Short problem A =
In the passage on the sales to working capital ratio below, reproduce word for word the stretch starting at "The sales to working capital ratio is" and ending at "relations with them.".
Short problem B =
In the passage on the sales to working capital ratio below, what was Milford Sound's intent in adjusting its inventory levels?

Document extract =
——————————

The sales to working capital ratio is calculated by dividing annualized net sales by average working capital. The formula is:

Annualized net sales ÷ (Accounts receivable + Inventory - Accounts payable) = Sales to working capital ratio

Management should be cognizant of the problems that can arise if it attempts to alter the outcome of this ratio. For example, tightening credit reduces sales, shrinking inventory may also reduce sales, and lengthening payment terms to suppliers can lead to strained relations with them.

Example of the Sales to Working Capital Ratio

A credit analyst is reviewing the sales to working capital ratio of Milford Sound, which has applied for credit. Milford has been adjusting its inventory levels over the past few quarters, with the intent of doubling inventory turnover from its current level. The result is shown in the following table:

  Quarter 1 Quarter 2 Quarter 3 Quarter 4
Revenue $640,000 $620,000 $580,000 $460,000
Accounts Receivable 214,000 206,000 194,000 186,000
Inventory 1,280,000 640,000 640,000 640,000
Accounts Payable 106,000 104,000 96,000 94,000
Total Working Capital 1,388,000 742,000 738,000 732,000
Sales to Working Capital Ratio 1.8:1 3.3:1 3.1:1 3.1:1

The table includes a quarterly ratio calculation that is based on annualized sales. The table reveals that Milford achieved its goal of reducing inventory, but at the cost of a significant sales reduction, probably caused by customers turning to competitors who offered a larger selection of inventory.

How to Improve the Sales to Working Capital Ratio

It can be quite difficult to improve a company’s sales to working capital ratio. This difficulty stems from the nature of the measurement. If you try to reduce working capital by cutting back on customer credit, then customers may take their business elsewhere, resulting in a sales decline. Or, if you try to reduce inventory levels, the time required to ship orders to customers will likely slip, which can also result in reduced sales. Consequently, paring back the working capital part of the equation will rarely result in a performance improvement in the ratio. A better option is to invest more heavily in product enhancements, so that customers will be more interested in buying the product even if you cut back on customer credit or inventory levels. In short, having a “hot” product gives you the leeway to cut back on working capital, thereby enhancing the ratio.

——————————

Record list =
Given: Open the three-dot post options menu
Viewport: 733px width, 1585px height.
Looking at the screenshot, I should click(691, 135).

——————————

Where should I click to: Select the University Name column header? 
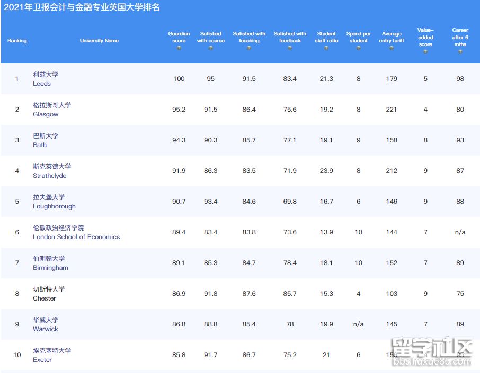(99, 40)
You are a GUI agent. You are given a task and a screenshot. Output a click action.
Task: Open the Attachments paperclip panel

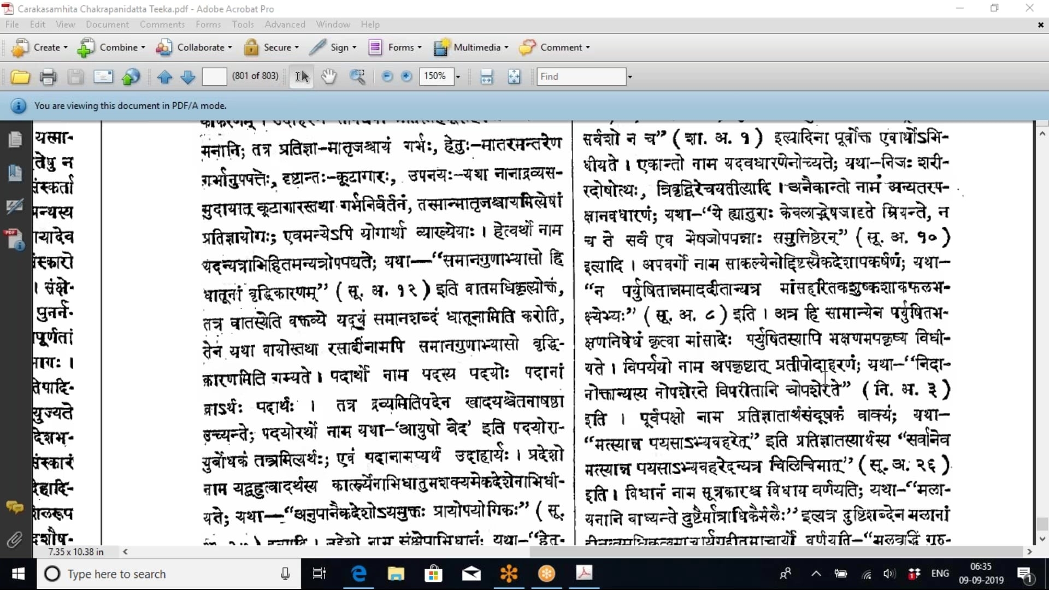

——————————

Correct response A =
The sales to working capital ratio is calculated by dividing annualized net sales by average working capital. The formula is:

Annualized net sales ÷ (Accounts receivable + Inventory - Accounts payable) = Sales to working capital ratio

Management should be cognizant of the problems that can arise if it attempts to alter the outcome of this ratio. For example, tightening credit reduces sales, shrinking inventory may also reduce sales, and lengthening payment terms to suppliers can lead to strained relations with them.

Correct response B =
To double its inventory turnover from its current level.